Of course, I drive around aimlessly on my lunch hour during the winter, but that is really just avoidance rather than the joy of driving.
Today, I forgot my sunglasses, however. It’s been so long since we’ve seen the sun that I got out of the habit of grabbing them. I squinted my way through the drive, seeing people where there were none, feeling like I was experiencing a constant atomic flash. Proof that Wisconsin winter turns you into a mole. Note to self: put the tortoiseshells in the car.
Last night, Esteban’s belly button chased me around the kitchen, making crazy lewd suggestions involving Tom DeLay.
Yeah, I think the boy is feeling better.
Mopie calls me the Wildlife Spotter. I hadn’t really noticed any beyond average ability to do this, but apparently it’s an unusual gift. I’m sure I’m lacking in other, more important survival skills, like, for instance, I’m totally easy pickings for panhandlers in big cities. My face goes all sympathetic and sad and broadcasts the fact that I am sad that I cannot take them home and give them my house and then make them a pot roast before I leave.
Many many years ago, I was driving home from college one weekend and saw a turkey vulture. The only reason that I totally checked it out was because it was standing on the opposite lane of the highway and didn’t even flinch when my Monza flew past it going 85 mph. It was so startling that I stopped the car, turned around, got out and tried to approach the bird (which, had that really been some kind of mutant and we were in a horror movie, I would have been buzzard fodder before the opening credits rolled) and the thing waited until I was twenty feet away before it gave up on its dinner of mangled opossum and took off for the prairie, wings unfurling to a span of what had to have been six feet, making a shum shum noise as it flapped away. For a moment, I wondered if it hadn’t actually been a pterodactyl, but after checking with a biology hottie in the dorm, I had confirmation that it was a turkey vulture. Esteban, however, did not believe me, and teased me for years that it had actually been someone’s chicken. Someone’s gigantic black carrion-craving zombie chicken. He refused to admit that I possibly may have spotted a turkey vulture, despite empirical evidence to support my claim. Eventually I let it drop. I can only be the Vulture Mulder for so long.

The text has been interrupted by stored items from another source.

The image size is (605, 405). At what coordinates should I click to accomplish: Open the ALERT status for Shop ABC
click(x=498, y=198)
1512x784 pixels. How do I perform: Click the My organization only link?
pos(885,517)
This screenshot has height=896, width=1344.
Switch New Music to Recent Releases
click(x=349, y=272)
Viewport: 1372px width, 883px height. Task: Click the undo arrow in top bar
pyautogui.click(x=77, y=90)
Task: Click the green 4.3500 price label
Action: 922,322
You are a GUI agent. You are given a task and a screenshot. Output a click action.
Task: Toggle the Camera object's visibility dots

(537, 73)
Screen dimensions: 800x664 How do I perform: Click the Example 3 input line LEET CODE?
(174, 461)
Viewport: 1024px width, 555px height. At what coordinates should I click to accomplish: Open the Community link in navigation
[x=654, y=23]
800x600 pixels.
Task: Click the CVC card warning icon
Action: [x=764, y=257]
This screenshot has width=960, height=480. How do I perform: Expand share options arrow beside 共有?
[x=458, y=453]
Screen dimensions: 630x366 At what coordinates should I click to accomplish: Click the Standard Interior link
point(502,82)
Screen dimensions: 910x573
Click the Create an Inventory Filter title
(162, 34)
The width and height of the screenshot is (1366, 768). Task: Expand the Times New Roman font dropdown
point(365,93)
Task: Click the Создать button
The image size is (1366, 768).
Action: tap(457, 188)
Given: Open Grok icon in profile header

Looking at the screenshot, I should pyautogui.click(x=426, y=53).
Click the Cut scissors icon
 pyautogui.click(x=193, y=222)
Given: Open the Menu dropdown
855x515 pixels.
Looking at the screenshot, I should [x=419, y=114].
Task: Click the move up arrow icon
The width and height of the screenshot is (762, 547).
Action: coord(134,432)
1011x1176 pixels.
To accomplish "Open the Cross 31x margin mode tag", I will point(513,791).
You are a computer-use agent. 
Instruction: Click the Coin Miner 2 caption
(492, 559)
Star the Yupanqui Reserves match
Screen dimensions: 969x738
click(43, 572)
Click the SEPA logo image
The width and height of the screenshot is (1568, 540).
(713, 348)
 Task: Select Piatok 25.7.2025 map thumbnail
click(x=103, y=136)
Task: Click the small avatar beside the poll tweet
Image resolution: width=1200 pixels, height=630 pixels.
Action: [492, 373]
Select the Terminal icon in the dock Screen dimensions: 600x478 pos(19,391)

Fast forward to yesterday: Esteban and I were going to cross the river in De Pere, but we realized too late that the bridge was closed for some maintenance. We could have easily backtracked a few miles to the one midway between GB and De Pere, but since we weren’t in a hurry and it was a really beautiful day out, I suggested that we drive up to the next little town up the river and cross on that bridge. Esteban, always happy to have an excuse to drive his truck, obliged and we had a lovely drive up one side of the river and down the other. However, winding along the west bank, not too far from the site of the now-demolished shooting location of the horror movie I costarred in when I was sixteen, we startled a large black bird on the road, pecking at some road pizza. It lofted to the top of the bare tree and joined its mate.
I assessed the classic bald red head, the wing span and the coloring, then looked at Esteban and said one word.
And that word was ‘Vulture.’
Of course, the man accused me of seeing things and suggested that it was a crow. A crow with a craggy red head? That was three times bigger than any crow had a right to be? Excuse me! Why are you doubting the Wildlife Spotter?
You can lead a bore to vultures and he still wouldn’t blink.